Rant here and nod and smile sympathetically in RL.
You're doing good.

Mugglewhump · 16/02/2014 07:43

Just a thought. I think your son should get tested for chlamydia if he hasn't been tested already. It is a common cause of epididymo-orchitis (if that is what he has got).

TestingTestingWonTooFree · 16/02/2014 07:55

You sound like a lovely mum.

Hopefully it will be a very long engagement. Perhaps when it's official, you could suggest some pre-marriage counselling? Maybe dominant/hen pecked is ok if everyone's happy with it.

ItitwrongtofancyHarryStyles · 16/02/2014 08:03

I agree with Bonsoir (that's a first!!) - of course it's ok to talk to adult children about boundaries and dynamics within relationships. Obvs you'd hope these discussions would come up when they are much younger too.

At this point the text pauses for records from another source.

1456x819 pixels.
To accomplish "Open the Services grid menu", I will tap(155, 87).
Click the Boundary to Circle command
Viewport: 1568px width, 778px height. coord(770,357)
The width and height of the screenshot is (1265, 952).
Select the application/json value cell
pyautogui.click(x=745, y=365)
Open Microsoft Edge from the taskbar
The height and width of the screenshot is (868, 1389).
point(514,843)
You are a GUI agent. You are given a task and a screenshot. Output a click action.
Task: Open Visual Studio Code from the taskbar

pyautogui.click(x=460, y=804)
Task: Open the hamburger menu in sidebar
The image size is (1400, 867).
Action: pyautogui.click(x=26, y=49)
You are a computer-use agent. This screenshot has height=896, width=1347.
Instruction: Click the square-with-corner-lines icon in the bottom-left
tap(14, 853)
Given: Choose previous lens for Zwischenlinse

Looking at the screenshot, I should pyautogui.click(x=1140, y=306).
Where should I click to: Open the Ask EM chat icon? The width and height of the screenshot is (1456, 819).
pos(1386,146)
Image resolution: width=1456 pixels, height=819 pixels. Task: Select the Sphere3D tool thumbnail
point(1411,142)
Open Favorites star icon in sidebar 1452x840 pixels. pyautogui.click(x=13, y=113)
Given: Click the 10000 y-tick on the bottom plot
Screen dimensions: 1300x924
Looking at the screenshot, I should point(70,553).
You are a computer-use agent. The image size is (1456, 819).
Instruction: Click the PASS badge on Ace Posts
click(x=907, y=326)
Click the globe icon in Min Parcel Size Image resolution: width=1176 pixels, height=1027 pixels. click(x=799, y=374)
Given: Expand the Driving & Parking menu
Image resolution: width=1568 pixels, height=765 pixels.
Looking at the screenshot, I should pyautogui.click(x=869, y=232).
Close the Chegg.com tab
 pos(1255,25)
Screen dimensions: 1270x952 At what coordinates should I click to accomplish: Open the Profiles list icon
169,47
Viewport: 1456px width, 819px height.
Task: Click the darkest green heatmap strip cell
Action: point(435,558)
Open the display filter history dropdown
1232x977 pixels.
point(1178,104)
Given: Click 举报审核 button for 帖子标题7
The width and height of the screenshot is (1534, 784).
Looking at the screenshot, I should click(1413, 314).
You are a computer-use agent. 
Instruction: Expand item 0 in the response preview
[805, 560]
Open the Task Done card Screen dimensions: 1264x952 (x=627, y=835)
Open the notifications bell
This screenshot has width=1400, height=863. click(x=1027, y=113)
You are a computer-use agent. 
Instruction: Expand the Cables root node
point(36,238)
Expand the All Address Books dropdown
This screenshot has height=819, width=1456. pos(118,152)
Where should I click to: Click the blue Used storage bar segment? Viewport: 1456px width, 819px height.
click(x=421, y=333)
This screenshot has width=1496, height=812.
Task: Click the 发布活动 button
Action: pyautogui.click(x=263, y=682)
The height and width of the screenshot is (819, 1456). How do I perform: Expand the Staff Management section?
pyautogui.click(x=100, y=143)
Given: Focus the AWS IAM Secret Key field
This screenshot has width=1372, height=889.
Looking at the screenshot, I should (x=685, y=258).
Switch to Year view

You sound like a great mum and of course we all want the best possible lives and relationships for our kids! Better a mother who cares and is there to share things with than a detached one.

BUT do make sure you stay the right side of the line - DON'T get involved or offer unsolicited advice. Hard as it is he needs to live his own life and make his own mistakes!

FiscalCliffRocksThisTown · 16/02/2014 08:08

You are too involved, 3 in the relationship ?

LouiseAderyn · 16/02/2014 08:09

I think your relationship with your ds sounds lovely - exactly as it should be imo.

No matter how old my dc get, I will always be their mum and will always want to know if they have problems.

I would also talk to him about the gf parents. Sometimes even the obvious isn't obvious until it is pointed out and your ds is living too close to the situation to see objectively that maybe his gf is copying the pattern of her parent's relationship.

I would go so far as to tell him that if he didn't want that to end up as his 'norm' then he has to change the pattern now.

I wouldn't hold this against the gf (just yet), if she is just reproducing what she knows but you want to encourage your son to copy the more healthy relationship you and his dad have. So anyway, I would talk to him about all of it.

It might also be that in saying to him she is perfect and not to fuck it up, he has absorbed that as disagreement between them meaning she is right and he is wrong!

My dh's parents had a dreadful relationship and it has taken ( is taking) me years to iron out all the associated crap that comes with
it. The sooner he starts, the better. The worst thing would be to say nothing and just let him put up with it.

He might not have even noticed his behaviour changing because it is hard to be objective about ones own relationship, but if it was my child, I would definitely talk to them about this.

If it makes me a mil from hell then so be itGrin

JohnFarleysRuskin · 16/02/2014 08:12

Blimey I would be concerned too. She sounds grim.

Surprised you are getting flack for caring about your son and his relationship but ho hum.